* **Article**:
Khadija Shamisa, Dual 2L, Windsor Law and Detroit Mercy Law
Professor Myra Tawfik is the Don Rodzik Family Chair in Law and Entrepreneurship at the University of Windsor. On September 22, 2023, we came together to celebrate the launch of her book: For the Encouragement of Learning: The Origins of Canadian Copyright Law.
The celebration of Professor Myra Tawfik’s book was a warm event. Faculty, students, and family members joined Windsor Law LTEC Lab in person and virtually at the EpiCentre for this festive occasion.
[Professor Tawfik holding a physical copy of her book]
Dr. Pascale Chapdelaine, Director of LTEC Lab and Associate Professor at Windsor Law kicked off the event by welcoming the audience. She introduced the book by characterizing it as imposing and accessible. It is imposing because of its breadth, and because it elegantly marries book history and copyright law. Through this powerful combination, the book uncovers periods of Canadian copyright history that have not been explored before. Second, the book is accessible. It is captivating and reads like a novel, making it well written for audiences outside of copyright specialists or historians. As a Quebecer and as a copyright scholar, the book touches Professor Chapdelaine deeply because it widened her understanding of the history of her native Québec (then Lower Canada) that she did not know even existed.

* **Problem details**: Write the next part of the article on the launch of Professor Tawfik's copyright history book, picking up after its last paragraph. The records aren't needed for this.

* **Provided material**:
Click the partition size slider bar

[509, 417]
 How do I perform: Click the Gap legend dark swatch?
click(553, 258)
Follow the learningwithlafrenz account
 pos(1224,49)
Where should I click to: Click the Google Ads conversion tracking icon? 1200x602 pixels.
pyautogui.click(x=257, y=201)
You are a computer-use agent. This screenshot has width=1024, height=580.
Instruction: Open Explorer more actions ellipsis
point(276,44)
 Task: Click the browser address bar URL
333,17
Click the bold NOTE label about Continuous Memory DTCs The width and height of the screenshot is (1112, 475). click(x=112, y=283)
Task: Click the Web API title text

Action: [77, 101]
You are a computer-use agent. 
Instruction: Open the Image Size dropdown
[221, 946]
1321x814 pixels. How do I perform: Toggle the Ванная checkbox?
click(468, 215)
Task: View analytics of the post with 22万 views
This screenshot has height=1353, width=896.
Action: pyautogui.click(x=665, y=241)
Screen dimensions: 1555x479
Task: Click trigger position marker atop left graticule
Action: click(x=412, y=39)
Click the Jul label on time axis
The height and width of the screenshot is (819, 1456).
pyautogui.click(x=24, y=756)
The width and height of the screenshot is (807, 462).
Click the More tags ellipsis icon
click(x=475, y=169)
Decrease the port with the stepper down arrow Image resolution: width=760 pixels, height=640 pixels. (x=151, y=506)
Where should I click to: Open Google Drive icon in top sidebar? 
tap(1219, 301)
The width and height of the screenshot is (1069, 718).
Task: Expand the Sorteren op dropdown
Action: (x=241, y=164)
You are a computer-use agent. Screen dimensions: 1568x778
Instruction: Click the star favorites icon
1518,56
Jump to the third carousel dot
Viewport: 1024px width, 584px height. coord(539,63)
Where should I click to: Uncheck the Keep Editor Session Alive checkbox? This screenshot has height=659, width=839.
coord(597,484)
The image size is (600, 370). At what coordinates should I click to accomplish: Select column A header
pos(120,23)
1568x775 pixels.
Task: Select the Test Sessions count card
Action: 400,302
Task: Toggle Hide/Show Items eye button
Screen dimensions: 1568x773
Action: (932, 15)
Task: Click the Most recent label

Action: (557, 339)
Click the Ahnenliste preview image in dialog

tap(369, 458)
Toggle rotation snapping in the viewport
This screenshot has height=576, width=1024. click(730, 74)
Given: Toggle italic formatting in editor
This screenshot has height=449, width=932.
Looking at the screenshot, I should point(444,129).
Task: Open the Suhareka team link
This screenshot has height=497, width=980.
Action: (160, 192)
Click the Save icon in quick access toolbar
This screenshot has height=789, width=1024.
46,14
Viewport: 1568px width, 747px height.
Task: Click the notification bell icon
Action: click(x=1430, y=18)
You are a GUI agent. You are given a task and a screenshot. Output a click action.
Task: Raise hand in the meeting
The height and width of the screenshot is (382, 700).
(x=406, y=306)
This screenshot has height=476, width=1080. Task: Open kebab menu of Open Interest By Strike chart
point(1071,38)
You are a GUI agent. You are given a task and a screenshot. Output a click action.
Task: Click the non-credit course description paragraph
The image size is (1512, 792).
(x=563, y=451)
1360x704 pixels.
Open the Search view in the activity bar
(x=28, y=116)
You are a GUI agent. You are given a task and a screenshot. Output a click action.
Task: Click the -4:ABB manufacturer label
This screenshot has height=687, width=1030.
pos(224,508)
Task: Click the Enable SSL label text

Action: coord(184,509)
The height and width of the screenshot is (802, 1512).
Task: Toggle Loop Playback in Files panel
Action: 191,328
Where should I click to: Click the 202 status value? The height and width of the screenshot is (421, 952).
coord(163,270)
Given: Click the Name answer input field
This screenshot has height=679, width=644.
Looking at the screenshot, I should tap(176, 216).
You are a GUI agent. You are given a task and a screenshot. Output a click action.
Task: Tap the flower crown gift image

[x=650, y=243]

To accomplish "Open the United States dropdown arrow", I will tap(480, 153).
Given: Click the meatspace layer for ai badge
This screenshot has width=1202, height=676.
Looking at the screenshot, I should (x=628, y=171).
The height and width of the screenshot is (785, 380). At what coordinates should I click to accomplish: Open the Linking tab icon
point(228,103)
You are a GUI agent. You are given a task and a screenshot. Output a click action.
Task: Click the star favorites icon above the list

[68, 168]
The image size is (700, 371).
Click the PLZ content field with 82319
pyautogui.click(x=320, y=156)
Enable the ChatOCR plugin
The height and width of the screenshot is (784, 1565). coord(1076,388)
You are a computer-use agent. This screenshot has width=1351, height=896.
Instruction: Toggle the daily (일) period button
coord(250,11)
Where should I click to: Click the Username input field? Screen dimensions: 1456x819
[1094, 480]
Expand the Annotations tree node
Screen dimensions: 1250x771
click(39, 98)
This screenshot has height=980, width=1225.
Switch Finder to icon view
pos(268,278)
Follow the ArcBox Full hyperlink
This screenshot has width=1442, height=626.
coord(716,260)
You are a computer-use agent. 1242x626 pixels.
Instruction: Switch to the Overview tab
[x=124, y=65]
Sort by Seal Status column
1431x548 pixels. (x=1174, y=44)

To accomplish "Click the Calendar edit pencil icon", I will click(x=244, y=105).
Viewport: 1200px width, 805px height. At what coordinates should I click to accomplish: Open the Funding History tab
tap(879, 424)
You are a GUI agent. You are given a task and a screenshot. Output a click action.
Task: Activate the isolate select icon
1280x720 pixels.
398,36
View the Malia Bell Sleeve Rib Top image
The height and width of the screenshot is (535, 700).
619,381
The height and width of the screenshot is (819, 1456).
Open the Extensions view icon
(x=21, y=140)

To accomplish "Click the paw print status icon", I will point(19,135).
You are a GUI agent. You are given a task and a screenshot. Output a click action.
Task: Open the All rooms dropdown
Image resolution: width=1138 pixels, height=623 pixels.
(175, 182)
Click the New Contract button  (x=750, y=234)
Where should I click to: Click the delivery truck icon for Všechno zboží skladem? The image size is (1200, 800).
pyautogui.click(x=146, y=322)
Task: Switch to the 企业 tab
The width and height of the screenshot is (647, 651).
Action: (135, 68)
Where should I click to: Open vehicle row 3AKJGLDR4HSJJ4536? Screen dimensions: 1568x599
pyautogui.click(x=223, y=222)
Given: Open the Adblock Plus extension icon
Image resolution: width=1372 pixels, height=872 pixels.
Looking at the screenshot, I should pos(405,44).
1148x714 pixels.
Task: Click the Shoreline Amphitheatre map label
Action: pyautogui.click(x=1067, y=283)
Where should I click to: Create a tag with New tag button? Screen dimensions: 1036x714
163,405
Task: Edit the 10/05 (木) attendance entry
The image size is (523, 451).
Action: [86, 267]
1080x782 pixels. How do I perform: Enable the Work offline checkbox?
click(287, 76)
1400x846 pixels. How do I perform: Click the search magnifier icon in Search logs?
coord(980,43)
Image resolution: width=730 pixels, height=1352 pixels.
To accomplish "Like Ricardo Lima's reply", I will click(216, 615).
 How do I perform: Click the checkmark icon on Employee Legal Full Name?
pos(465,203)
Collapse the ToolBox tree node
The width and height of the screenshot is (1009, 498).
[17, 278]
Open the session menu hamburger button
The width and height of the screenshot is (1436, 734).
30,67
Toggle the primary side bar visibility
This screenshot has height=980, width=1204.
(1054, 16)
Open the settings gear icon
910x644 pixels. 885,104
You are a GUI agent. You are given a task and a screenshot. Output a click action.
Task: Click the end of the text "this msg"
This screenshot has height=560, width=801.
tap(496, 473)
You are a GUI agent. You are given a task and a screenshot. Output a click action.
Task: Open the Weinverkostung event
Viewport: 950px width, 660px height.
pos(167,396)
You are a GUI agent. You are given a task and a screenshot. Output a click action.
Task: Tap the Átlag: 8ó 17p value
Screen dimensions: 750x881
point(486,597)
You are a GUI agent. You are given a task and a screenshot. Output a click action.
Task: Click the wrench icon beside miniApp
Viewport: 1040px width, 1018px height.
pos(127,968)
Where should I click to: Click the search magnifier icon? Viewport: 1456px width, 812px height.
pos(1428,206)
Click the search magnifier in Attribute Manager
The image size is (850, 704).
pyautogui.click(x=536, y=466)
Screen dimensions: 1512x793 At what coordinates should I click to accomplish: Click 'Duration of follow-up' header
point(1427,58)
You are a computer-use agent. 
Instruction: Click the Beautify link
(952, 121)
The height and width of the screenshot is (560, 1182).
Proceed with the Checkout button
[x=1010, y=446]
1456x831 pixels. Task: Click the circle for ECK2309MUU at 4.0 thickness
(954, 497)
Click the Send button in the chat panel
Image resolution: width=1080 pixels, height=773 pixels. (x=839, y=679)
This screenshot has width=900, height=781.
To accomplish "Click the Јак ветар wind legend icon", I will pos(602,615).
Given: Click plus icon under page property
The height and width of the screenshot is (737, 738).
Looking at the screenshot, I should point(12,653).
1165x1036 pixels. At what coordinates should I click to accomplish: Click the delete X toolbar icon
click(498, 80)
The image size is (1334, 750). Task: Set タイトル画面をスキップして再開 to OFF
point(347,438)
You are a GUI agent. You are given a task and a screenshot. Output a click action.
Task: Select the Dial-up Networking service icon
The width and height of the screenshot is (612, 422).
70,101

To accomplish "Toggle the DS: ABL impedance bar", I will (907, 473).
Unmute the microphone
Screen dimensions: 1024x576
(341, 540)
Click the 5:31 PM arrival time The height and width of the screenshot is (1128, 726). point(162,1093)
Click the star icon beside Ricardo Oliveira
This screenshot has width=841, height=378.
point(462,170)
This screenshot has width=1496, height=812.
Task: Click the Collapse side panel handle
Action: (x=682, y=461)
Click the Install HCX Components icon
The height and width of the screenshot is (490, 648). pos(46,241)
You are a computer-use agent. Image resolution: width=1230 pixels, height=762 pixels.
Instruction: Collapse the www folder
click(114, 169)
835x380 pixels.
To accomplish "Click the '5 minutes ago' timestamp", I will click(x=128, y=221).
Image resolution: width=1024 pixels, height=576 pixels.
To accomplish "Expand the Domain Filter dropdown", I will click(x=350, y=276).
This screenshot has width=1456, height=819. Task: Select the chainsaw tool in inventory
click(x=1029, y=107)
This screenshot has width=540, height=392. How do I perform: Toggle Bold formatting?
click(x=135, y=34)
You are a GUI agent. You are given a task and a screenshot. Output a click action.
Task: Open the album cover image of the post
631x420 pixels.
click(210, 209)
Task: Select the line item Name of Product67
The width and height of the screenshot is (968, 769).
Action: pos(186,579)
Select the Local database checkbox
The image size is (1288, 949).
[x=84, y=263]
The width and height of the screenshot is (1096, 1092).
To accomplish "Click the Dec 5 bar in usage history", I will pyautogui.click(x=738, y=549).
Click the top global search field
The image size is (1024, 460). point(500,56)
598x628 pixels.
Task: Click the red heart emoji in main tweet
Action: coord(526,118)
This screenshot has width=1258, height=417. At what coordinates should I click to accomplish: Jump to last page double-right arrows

* **Final result**:
After Professor Chapdelaine’s remarks, Dr. Xavier continued the introduction. Dr. Xavier, the Associate Dean of Research and Graduate Studies at Windsor Law, called this the perfect time for the book to launch: Windsor law is undergoing a renewal process marked by the opening of the new law building. He calls the book “a bold and innovative approach” to the history of copyright law in Canada. Further, he applauds it for being “accessible, and well-written for Canadian historians, while also serving a broader audience”.
Professor Myra Tawfik’s commentary followed. Tawfik has always been interested in copyright history, however, she noticed that there were major contradictions in the sources of copyright law. Some claimed that Canadian copyright law came from British history, while others claimed French or American history, and some said it had no history at all. Legal records were silent on the topic. Thus, she embarked on her eighteen-year search to dig up forgotten archives and uncover the origins of copyright law in Canada.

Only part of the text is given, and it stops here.